→ Task brief
Output the records below as a Markdown table with the columns "Row" and "Line," giving each line its row number and skipping blank lines. Leave the pictures out.

→ Data for locating visible targets
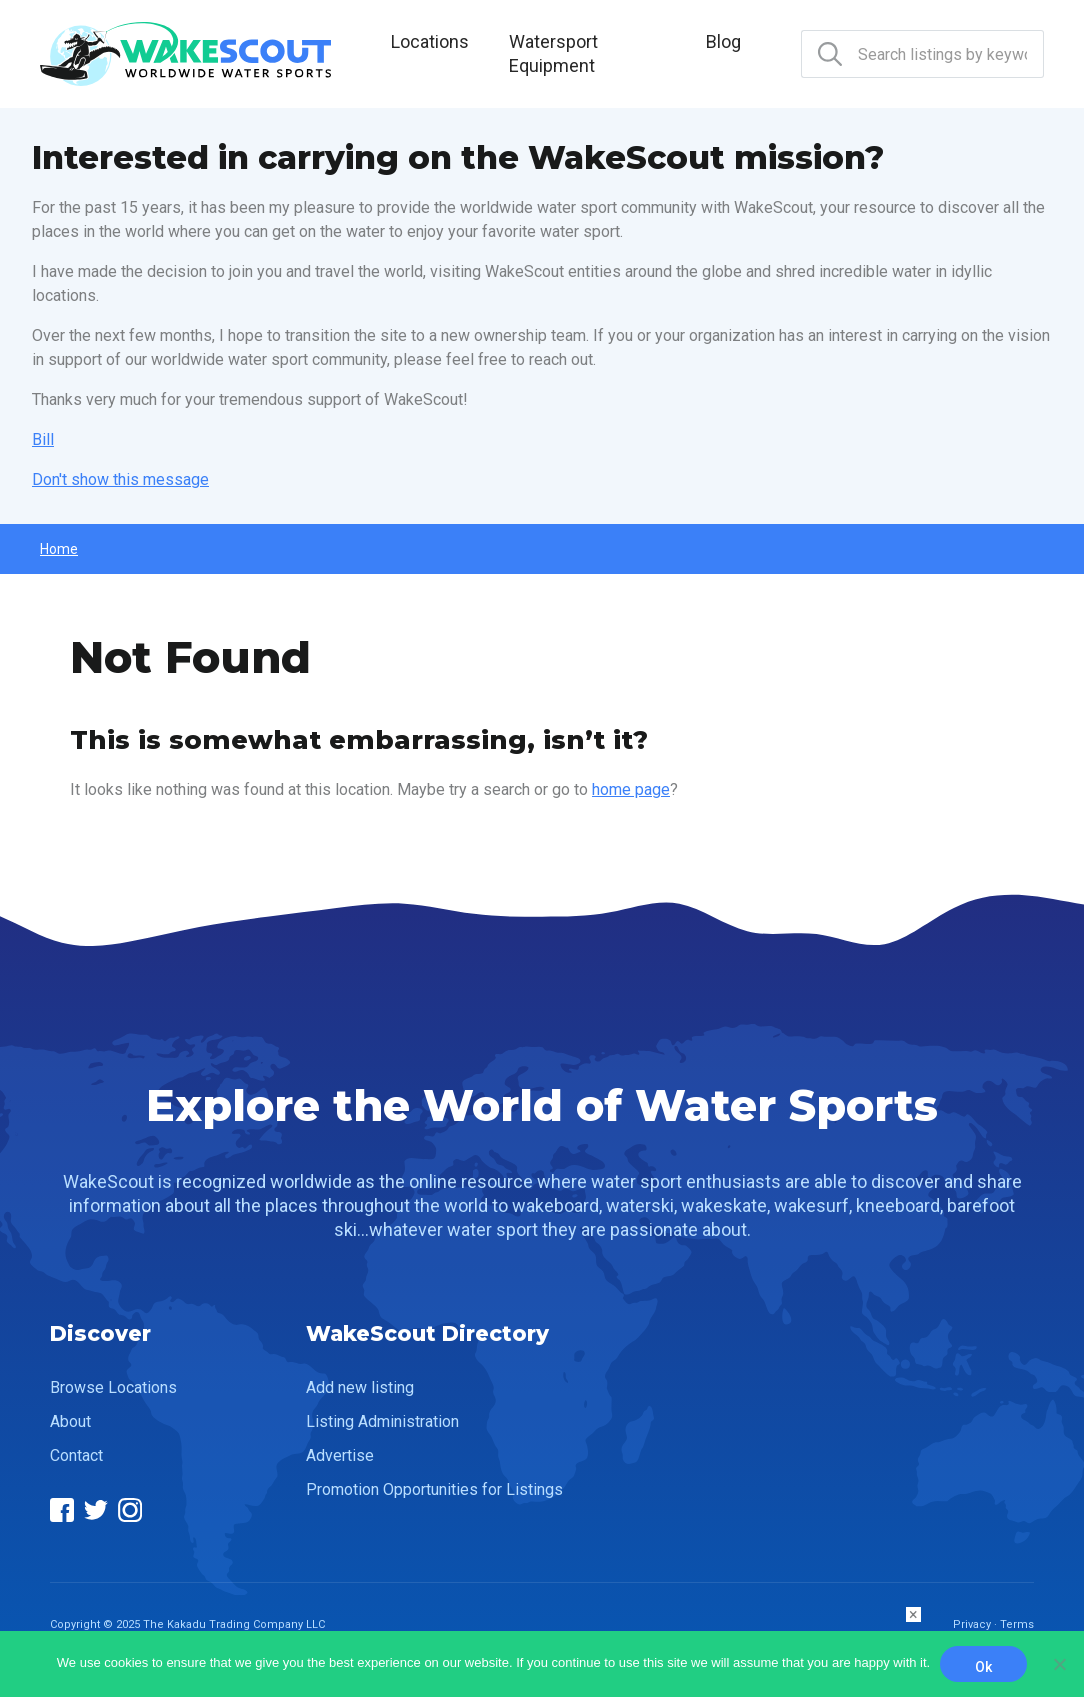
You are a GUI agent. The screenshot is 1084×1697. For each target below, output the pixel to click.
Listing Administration (382, 1421)
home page (631, 789)
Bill (43, 439)
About (70, 1421)
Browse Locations (113, 1387)
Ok (983, 1667)
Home (59, 549)
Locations (430, 41)
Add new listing (360, 1387)
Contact (76, 1455)
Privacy (972, 1624)
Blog (723, 41)
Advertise (340, 1455)
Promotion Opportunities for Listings (434, 1489)
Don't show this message (120, 479)
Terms (1017, 1624)
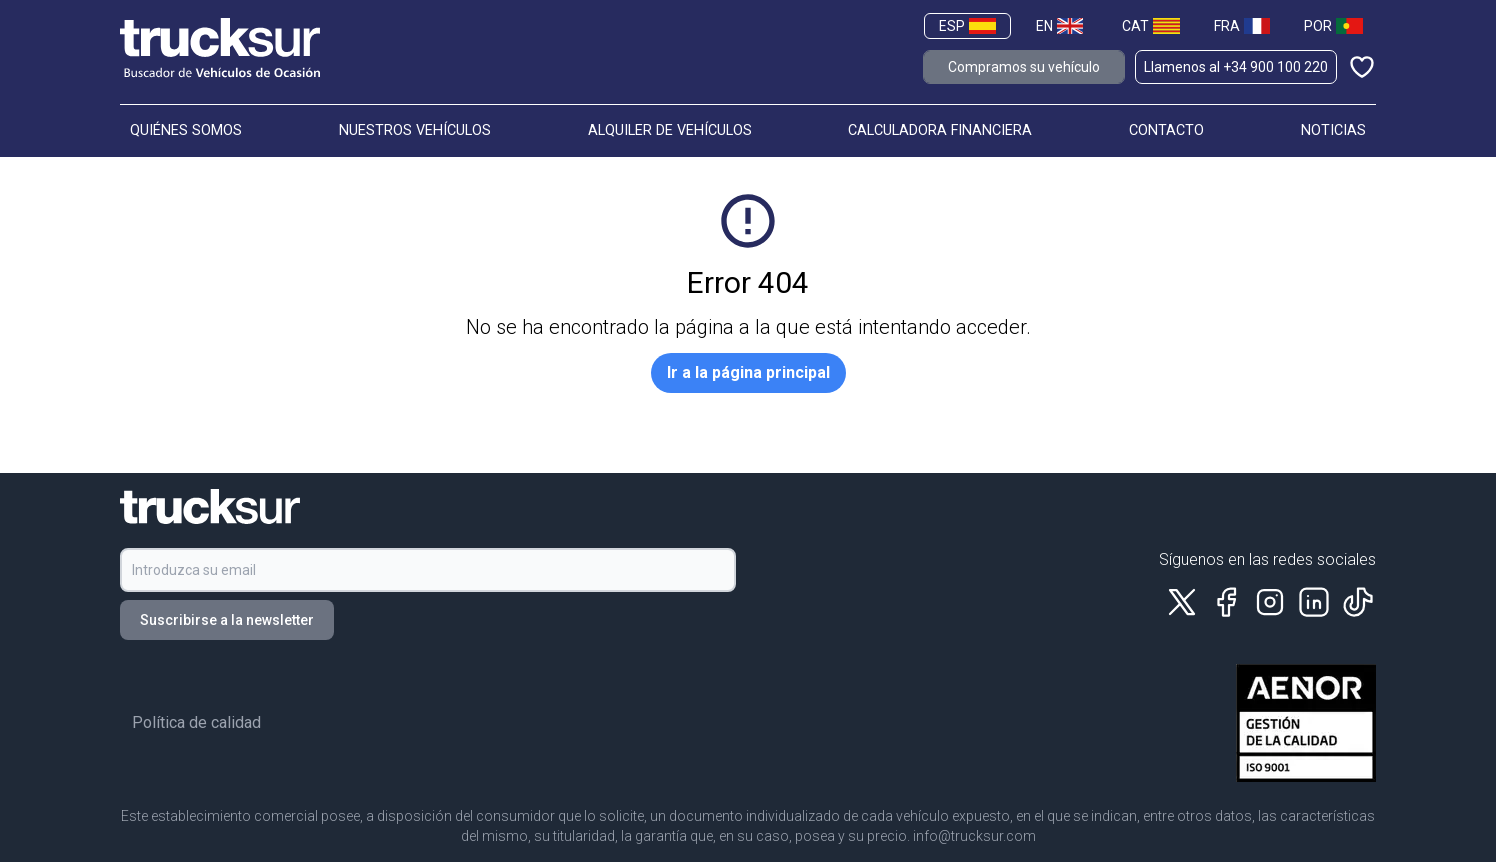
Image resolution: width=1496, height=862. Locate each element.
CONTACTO (1166, 130)
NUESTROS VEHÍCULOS (415, 130)
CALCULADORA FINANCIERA (940, 130)
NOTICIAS (1333, 130)
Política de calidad (196, 722)
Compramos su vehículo (1024, 67)
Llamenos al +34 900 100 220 (1236, 67)
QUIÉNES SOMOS (186, 130)
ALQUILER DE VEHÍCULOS (670, 130)
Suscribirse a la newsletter (227, 620)
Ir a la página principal (748, 372)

→ Answer in full
| Row | Line |
|---|---|
| 1 | You are a GUI agent. The screenshot is 1084×1697. For each target below, output the pixel to click. |
| 2 | Listing Administration (382, 1421) |
| 3 | home page (631, 789) |
| 4 | Bill (43, 439) |
| 5 | About (70, 1421) |
| 6 | Browse Locations (113, 1387) |
| 7 | Ok (983, 1667) |
| 8 | Home (59, 549) |
| 9 | Locations (430, 41) |
| 10 | Add new listing (360, 1387) |
| 11 | Contact (76, 1455) |
| 12 | Privacy (972, 1624) |
| 13 | Blog (723, 41) |
| 14 | Advertise (340, 1455) |
| 15 | Promotion Opportunities for Listings (434, 1489) |
| 16 | Don't show this message (120, 479) |
| 17 | Terms (1017, 1624) |
| 18 | Image resolution: width=1496, height=862. Locate each element. |
| 19 | CONTACTO (1166, 130) |
| 20 | NUESTROS VEHÍCULOS (415, 130) |
| 21 | CALCULADORA FINANCIERA (940, 130) |
| 22 | NOTICIAS (1333, 130) |
| 23 | Política de calidad (196, 722) |
| 24 | Compramos su vehículo (1024, 67) |
| 25 | Llamenos al +34 900 100 220 (1236, 67) |
| 26 | QUIÉNES SOMOS (186, 130) |
| 27 | ALQUILER DE VEHÍCULOS (670, 130) |
| 28 | Suscribirse a la newsletter (227, 620) |
| 29 | Ir a la página principal (748, 372) |